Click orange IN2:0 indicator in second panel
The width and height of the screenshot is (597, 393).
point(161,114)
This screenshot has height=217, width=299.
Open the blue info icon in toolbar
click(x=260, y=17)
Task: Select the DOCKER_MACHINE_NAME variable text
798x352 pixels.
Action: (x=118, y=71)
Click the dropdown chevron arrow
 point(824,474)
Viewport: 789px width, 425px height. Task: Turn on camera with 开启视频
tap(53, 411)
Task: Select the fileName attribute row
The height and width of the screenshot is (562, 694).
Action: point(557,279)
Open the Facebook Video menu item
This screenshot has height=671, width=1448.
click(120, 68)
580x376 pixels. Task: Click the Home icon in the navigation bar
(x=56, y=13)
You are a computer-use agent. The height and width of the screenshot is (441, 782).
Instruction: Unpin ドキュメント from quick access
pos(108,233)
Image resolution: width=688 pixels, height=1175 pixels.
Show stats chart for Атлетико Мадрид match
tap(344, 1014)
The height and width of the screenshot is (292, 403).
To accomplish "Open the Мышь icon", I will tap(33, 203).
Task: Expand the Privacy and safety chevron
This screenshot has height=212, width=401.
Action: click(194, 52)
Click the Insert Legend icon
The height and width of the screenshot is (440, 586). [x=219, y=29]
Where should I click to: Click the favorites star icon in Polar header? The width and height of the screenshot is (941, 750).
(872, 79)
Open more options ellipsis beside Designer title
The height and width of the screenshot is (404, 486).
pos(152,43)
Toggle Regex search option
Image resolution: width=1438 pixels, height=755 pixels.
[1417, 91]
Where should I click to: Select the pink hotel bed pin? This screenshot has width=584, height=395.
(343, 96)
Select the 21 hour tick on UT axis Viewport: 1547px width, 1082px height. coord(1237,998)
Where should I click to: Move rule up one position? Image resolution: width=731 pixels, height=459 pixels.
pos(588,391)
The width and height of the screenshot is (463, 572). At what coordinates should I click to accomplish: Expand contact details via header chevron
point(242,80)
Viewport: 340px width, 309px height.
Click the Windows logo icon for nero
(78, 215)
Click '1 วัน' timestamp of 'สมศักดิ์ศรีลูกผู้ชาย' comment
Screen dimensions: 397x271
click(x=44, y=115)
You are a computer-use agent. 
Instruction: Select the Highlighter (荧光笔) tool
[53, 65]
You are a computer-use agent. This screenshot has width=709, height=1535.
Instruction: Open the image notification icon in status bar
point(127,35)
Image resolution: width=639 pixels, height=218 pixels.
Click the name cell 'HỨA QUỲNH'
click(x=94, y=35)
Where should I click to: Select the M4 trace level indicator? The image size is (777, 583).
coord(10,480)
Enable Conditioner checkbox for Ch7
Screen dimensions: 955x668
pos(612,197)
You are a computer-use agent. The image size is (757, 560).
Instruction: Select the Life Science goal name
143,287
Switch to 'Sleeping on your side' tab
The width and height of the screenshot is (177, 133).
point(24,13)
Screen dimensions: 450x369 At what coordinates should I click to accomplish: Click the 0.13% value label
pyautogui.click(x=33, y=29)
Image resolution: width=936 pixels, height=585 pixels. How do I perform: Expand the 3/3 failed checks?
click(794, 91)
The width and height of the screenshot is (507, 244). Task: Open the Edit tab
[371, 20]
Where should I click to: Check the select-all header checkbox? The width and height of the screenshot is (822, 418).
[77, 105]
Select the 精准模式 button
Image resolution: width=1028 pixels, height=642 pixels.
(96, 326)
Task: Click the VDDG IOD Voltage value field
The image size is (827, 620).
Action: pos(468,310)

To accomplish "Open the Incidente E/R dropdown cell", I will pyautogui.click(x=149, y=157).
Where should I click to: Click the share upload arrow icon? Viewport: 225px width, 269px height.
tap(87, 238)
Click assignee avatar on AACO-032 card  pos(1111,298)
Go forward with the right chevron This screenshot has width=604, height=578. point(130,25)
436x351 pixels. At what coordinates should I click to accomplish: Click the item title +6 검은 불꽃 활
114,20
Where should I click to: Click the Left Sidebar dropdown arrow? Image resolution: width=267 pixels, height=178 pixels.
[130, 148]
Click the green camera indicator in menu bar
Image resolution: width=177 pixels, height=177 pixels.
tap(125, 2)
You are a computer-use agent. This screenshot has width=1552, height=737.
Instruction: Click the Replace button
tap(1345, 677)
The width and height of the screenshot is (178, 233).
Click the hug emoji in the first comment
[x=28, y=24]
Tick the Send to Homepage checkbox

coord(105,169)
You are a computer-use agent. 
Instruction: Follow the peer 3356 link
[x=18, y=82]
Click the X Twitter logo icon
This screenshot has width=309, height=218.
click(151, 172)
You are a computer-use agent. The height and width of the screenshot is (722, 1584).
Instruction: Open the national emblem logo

==================================================

- [Task requirements] Here the job is to set down exactly the lines of the material above that fall between the one with "Instruction: Select the Highlighter" and the one with "Go forward with", inclusive, and nothing beyond them.

- [Answer to the exercise]
Instruction: Select the Highlighter (荧光笔) tool
[53, 65]
You are a computer-use agent. This screenshot has width=709, height=1535.
Instruction: Open the image notification icon in status bar
point(127,35)
Image resolution: width=639 pixels, height=218 pixels.
Click the name cell 'HỨA QUỲNH'
click(x=94, y=35)
Where should I click to: Select the M4 trace level indicator? The image size is (777, 583).
coord(10,480)
Enable Conditioner checkbox for Ch7
Screen dimensions: 955x668
pos(612,197)
You are a computer-use agent. The image size is (757, 560).
Instruction: Select the Life Science goal name
143,287
Switch to 'Sleeping on your side' tab
The width and height of the screenshot is (177, 133).
point(24,13)
Screen dimensions: 450x369 At what coordinates should I click to accomplish: Click the 0.13% value label
pyautogui.click(x=33, y=29)
Image resolution: width=936 pixels, height=585 pixels. How do I perform: Expand the 3/3 failed checks?
click(794, 91)
The width and height of the screenshot is (507, 244). Task: Open the Edit tab
[371, 20]
Where should I click to: Check the select-all header checkbox? The width and height of the screenshot is (822, 418).
[77, 105]
Select the 精准模式 button
Image resolution: width=1028 pixels, height=642 pixels.
(96, 326)
Task: Click the VDDG IOD Voltage value field
The image size is (827, 620).
Action: pos(468,310)

To accomplish "Open the Incidente E/R dropdown cell", I will pyautogui.click(x=149, y=157).
Where should I click to: Click the share upload arrow icon? Viewport: 225px width, 269px height.
tap(87, 238)
Click assignee avatar on AACO-032 card  pos(1111,298)
Go forward with the right chevron This screenshot has width=604, height=578. point(130,25)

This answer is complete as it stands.